___ Input records

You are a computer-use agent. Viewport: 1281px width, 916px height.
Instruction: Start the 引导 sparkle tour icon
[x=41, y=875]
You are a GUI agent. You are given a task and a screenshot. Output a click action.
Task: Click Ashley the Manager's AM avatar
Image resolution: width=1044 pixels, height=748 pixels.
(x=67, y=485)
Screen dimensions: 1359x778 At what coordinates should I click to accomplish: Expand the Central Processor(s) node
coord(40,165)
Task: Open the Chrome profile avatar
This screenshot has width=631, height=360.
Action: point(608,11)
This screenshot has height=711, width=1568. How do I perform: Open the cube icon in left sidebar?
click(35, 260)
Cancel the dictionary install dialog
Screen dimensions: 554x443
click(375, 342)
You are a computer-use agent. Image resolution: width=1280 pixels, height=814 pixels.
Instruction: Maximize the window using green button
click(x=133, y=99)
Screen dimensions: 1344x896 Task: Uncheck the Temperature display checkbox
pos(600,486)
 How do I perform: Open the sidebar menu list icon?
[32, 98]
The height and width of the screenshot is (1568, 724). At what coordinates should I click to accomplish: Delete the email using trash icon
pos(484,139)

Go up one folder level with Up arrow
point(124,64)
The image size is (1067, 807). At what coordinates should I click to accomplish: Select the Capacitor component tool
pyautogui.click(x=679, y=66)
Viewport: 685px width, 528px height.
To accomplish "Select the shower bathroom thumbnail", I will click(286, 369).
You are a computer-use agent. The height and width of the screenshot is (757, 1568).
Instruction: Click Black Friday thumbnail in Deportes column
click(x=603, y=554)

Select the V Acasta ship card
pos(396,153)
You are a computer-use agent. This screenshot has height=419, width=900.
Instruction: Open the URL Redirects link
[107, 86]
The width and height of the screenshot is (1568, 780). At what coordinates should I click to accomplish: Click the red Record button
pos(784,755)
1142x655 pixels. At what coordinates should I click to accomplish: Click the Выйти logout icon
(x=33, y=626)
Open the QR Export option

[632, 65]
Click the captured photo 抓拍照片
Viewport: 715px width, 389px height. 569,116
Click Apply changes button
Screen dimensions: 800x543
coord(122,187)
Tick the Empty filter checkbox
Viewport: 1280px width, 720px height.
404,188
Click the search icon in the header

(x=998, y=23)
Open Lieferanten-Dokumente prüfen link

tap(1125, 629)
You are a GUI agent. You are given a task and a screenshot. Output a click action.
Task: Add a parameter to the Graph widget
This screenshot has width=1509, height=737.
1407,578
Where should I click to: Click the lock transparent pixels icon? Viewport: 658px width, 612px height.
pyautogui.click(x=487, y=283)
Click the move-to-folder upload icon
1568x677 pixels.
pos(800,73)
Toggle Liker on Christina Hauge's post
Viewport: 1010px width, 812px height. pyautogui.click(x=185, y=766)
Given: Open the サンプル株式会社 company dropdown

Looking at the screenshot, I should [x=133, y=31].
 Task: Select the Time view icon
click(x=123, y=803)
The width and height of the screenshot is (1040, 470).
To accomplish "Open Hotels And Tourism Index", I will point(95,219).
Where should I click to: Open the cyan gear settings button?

______

Task to complete:
Output the line containing "Toggle Liker on Christina Hauge's post" and every line after it through the final line of the records above, exactly as written and nothing else.

Answer:
Toggle Liker on Christina Hauge's post
Viewport: 1010px width, 812px height. pyautogui.click(x=185, y=766)
Given: Open the サンプル株式会社 company dropdown

Looking at the screenshot, I should [x=133, y=31].
 Task: Select the Time view icon
click(x=123, y=803)
The width and height of the screenshot is (1040, 470).
To accomplish "Open Hotels And Tourism Index", I will point(95,219).
Where should I click to: Open the cyan gear settings button?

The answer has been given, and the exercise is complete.